I know you went to the FinCon blogger conference last year, how was that?
Liz Weston: Yeah, that was really a great event. There were a lot of opportunities for socializing and networking. It was pretty cool. I met Phil Taylor, who is the organizer, several years earlier. He was a participant in a savings contest that I co-hosted with FNBO bank, and really liked him. I thought it was going to be a small event, and it wasn’t at all. They had some great speakers and great information. It was really fun.
It sounds like a great event.
Liz Weston: Yeah, and it’s really a chance for a lot of these bloggers who aren’t professional journalists to brush up on their skills and meet some of the companies that they might work with. I found a lot of them were reluctant to call P.R. people and make contacts because they weren’t sure their calls were going to get returned. It’s nice for them to meet people at the various companies they can reach out to.
You’ve been writing about money and personal finance since the early 1990s. Has any of your financial advice changed over the years?

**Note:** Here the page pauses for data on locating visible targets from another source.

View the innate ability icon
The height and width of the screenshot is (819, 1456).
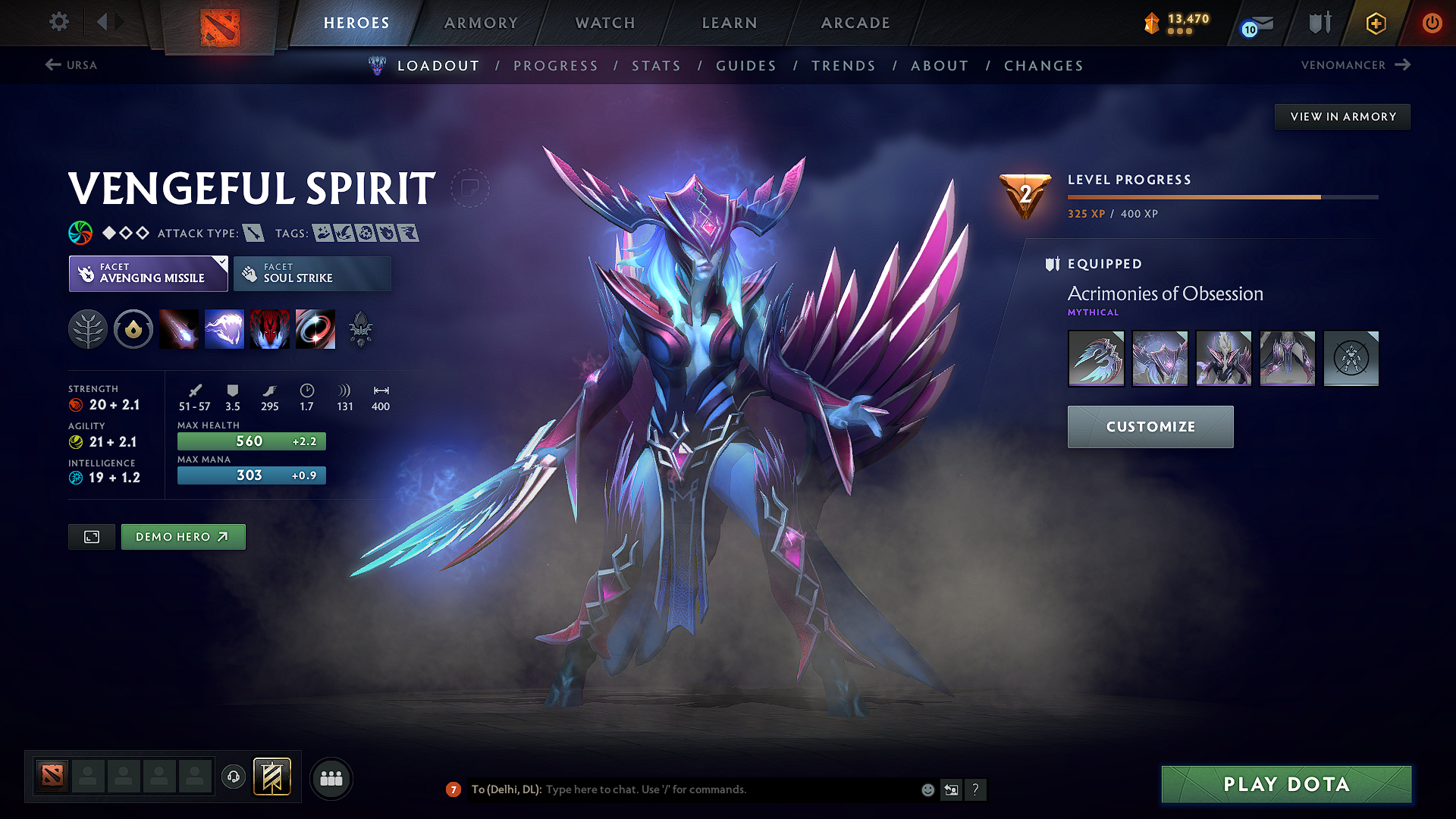[133, 329]
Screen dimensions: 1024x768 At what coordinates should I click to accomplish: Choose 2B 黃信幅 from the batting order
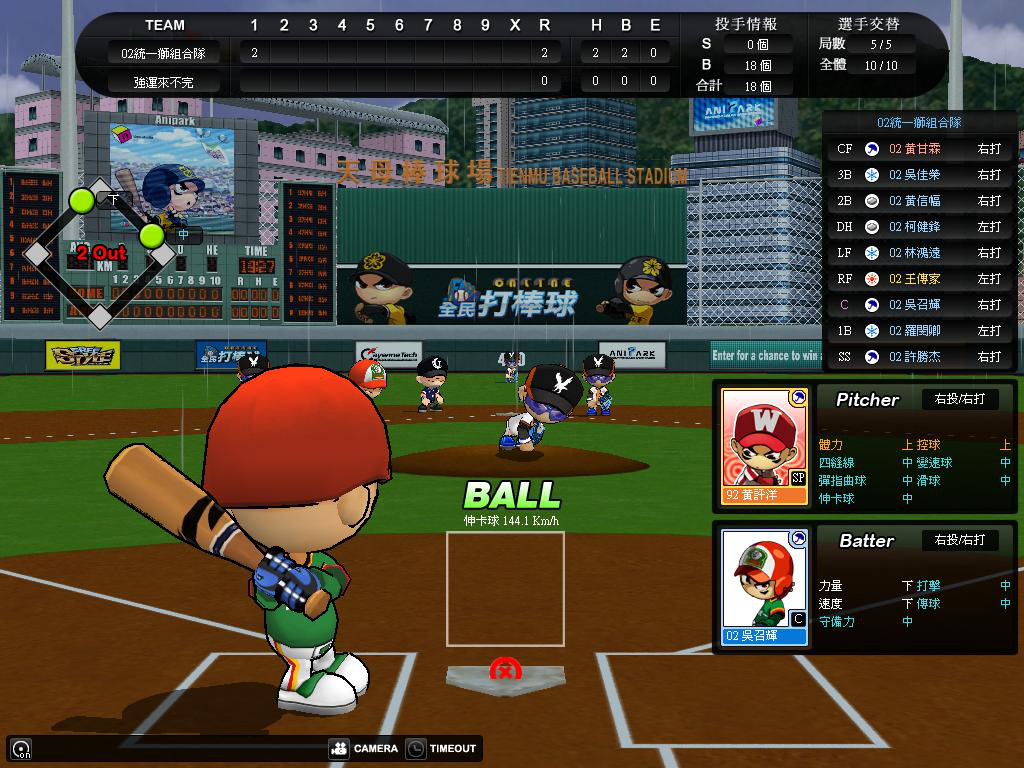pos(918,201)
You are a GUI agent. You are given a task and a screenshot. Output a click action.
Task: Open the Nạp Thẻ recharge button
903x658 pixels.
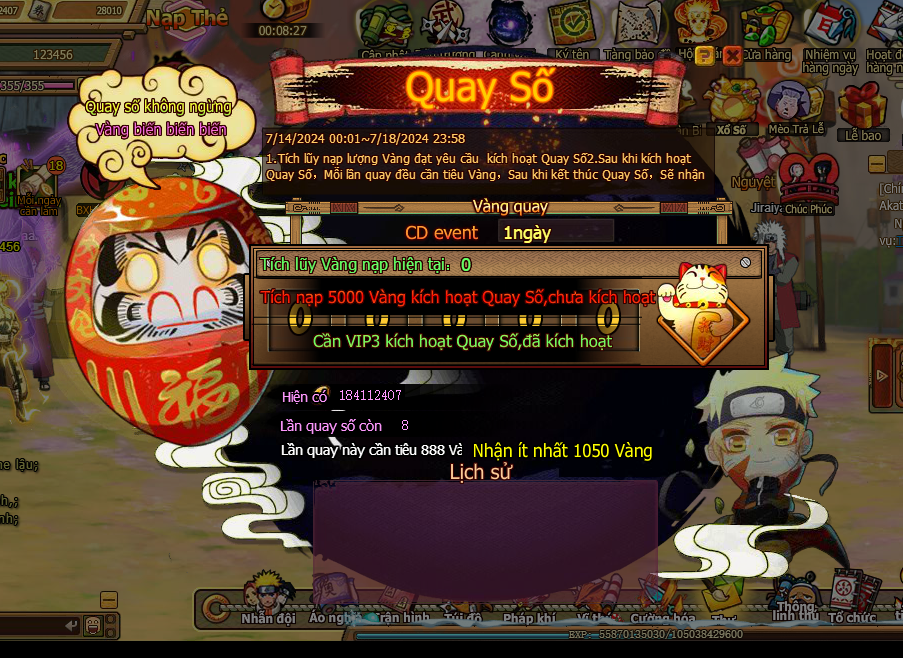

Liz Weston: Well, we kind of made a joke when I first started this. My editor at The Orange County Register used to always say there are 14 personal finance stories. And we just keep adding new anecdotes and tweaking the advice. Well — not even tweaking the advice — just sort of freshening them up with new anecdotes.
I think the problems that people face don’t change a lot. Throughout the 1990s and into the 2000s, I think a couple of the big differences were that credit standards got a lot looser. People who sort of counted on lenders to tell them how much they could afford really got themselves into trouble. Another big trend that’s been going on is shrinking incomes. We hit a peak in median income around 1999. People are coping with smaller incomes or a less affluent lifestyle than they expected.
I was watching your personal finance seminar on YouTube, and you showed some graphs about how incomes are shrinking.
Liz Weston: Yeah, I mean it’s sort of been a trend more or less since the 1970s, and household incomes didn’t lose ground because a lot of women went back to work. But if you even mentioned the fact that the middle class was getting squeezed, it was like a political statement, and it’s not. This is just what’s happening, and I think it took a while for some of us to figure it out. It’s not just people buying too many lattes. They have more significant, more real, and harder-to-fix issues than just overspending.
In your book, The 10 Commandments of Money, you have a chapter titled “Saving for Retirement Must Come First” and emphasize the importance of saving for retirement above everything else. Why is that so important? Even before paying off a mortgage?
Liz Weston: There is a lot of advice on the web about “Paying off your debt,” and that message misses a couple of things: (1) how very expensive retirement is going to be. You’re going to have to replace your income (or at least a chunk of it) for a decade, two decades, or even three decades. And that’s not something you can do overnight. And (2) people don’t understand the power of compounding, which is when you put little bits of money aside over time (and you don’t see much growth), and then, all of a sudden, you start to see real growth because your returns earn returns. The problem with putting it off is that you might not get to that sweet spot, where you’re really making some money on the money you put aside.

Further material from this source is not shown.